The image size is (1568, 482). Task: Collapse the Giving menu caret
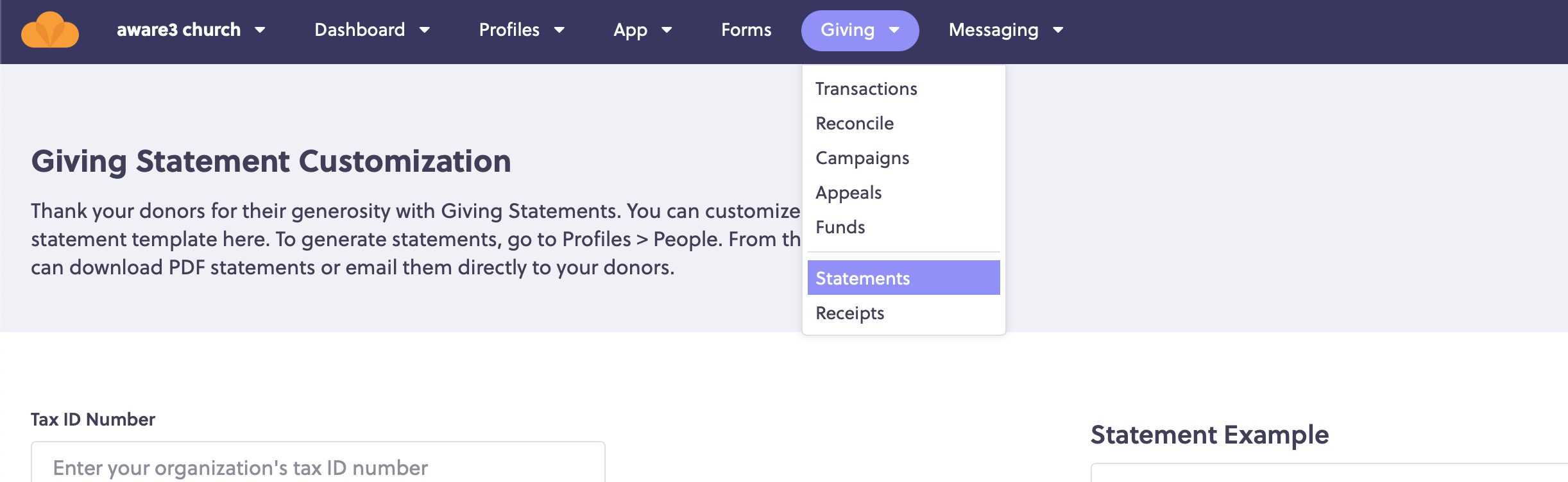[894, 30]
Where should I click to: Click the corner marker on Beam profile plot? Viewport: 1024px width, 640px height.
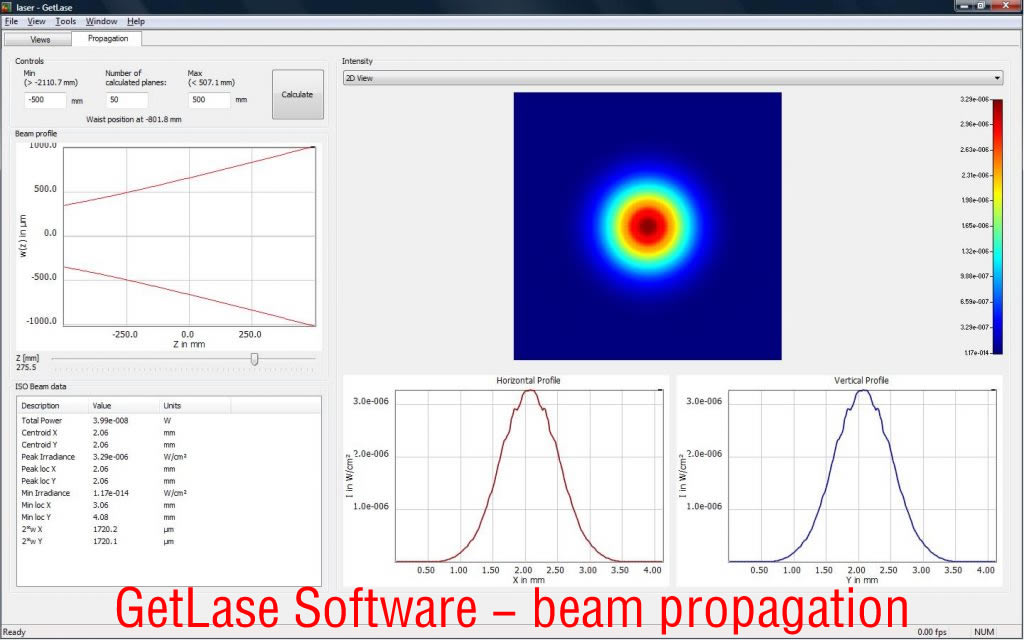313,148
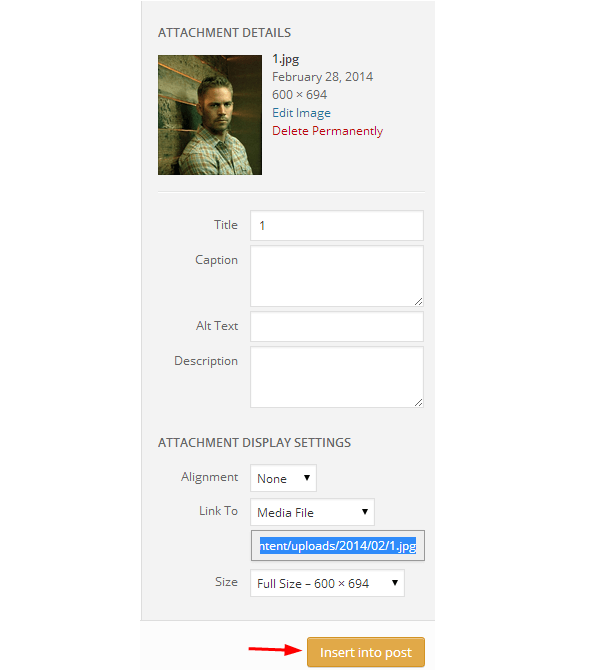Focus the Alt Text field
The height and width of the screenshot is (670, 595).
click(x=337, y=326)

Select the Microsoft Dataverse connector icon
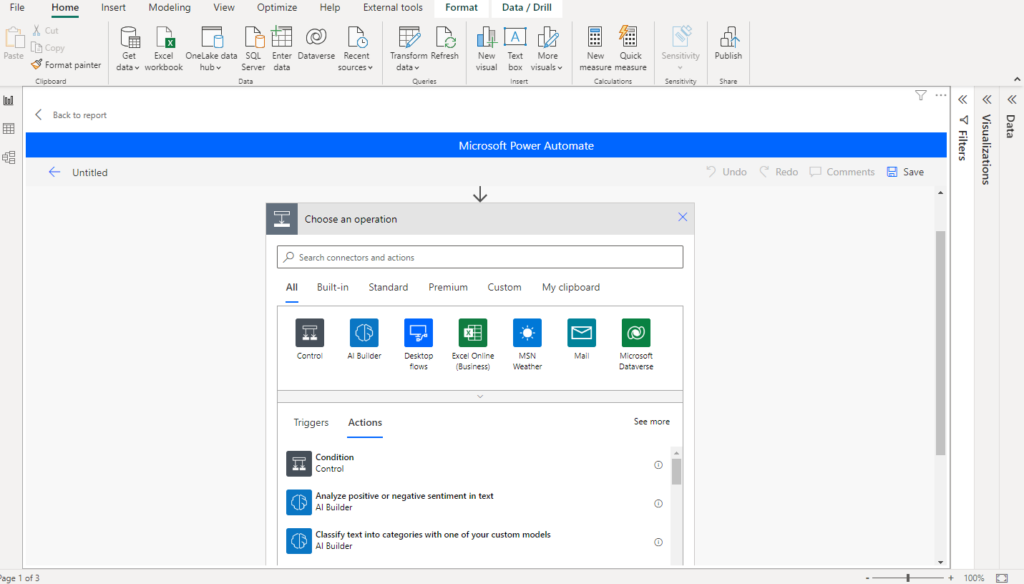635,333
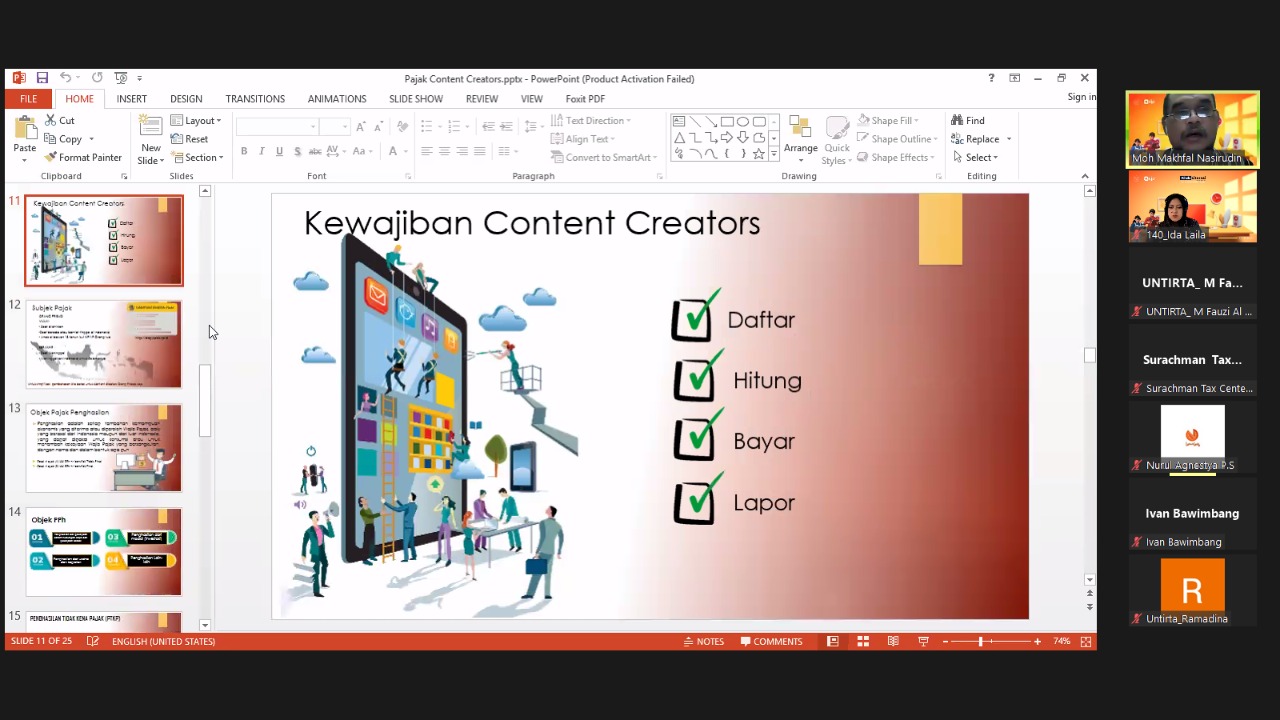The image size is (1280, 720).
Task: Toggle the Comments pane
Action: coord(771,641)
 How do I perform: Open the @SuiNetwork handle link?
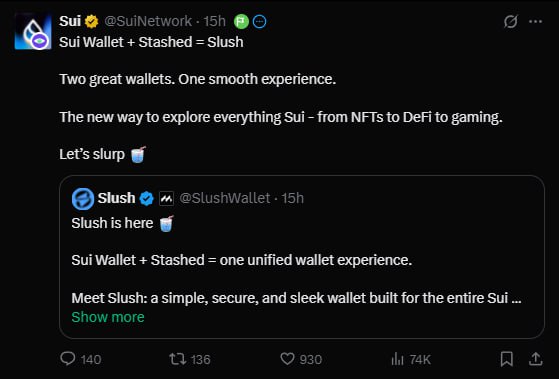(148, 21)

━━━━━━

--- TASK TO CARRY OUT ---
Copy each entry above exactly; drop the pictures.

--- TASK ANSWER ---
The image size is (1568, 482). Task: Collapse the Giving menu caret
[894, 30]
Where should I click to: Click the corner marker on Beam profile plot? Viewport: 1024px width, 640px height.
313,148
Focus the Alt Text field
The height and width of the screenshot is (670, 595).
click(x=337, y=326)

Select the Microsoft Dataverse connector icon
635,333
The image size is (1280, 720).
Task: Toggle the Comments pane
Action: coord(771,641)
 How do I perform: Open the @SuiNetwork handle link?
(148, 21)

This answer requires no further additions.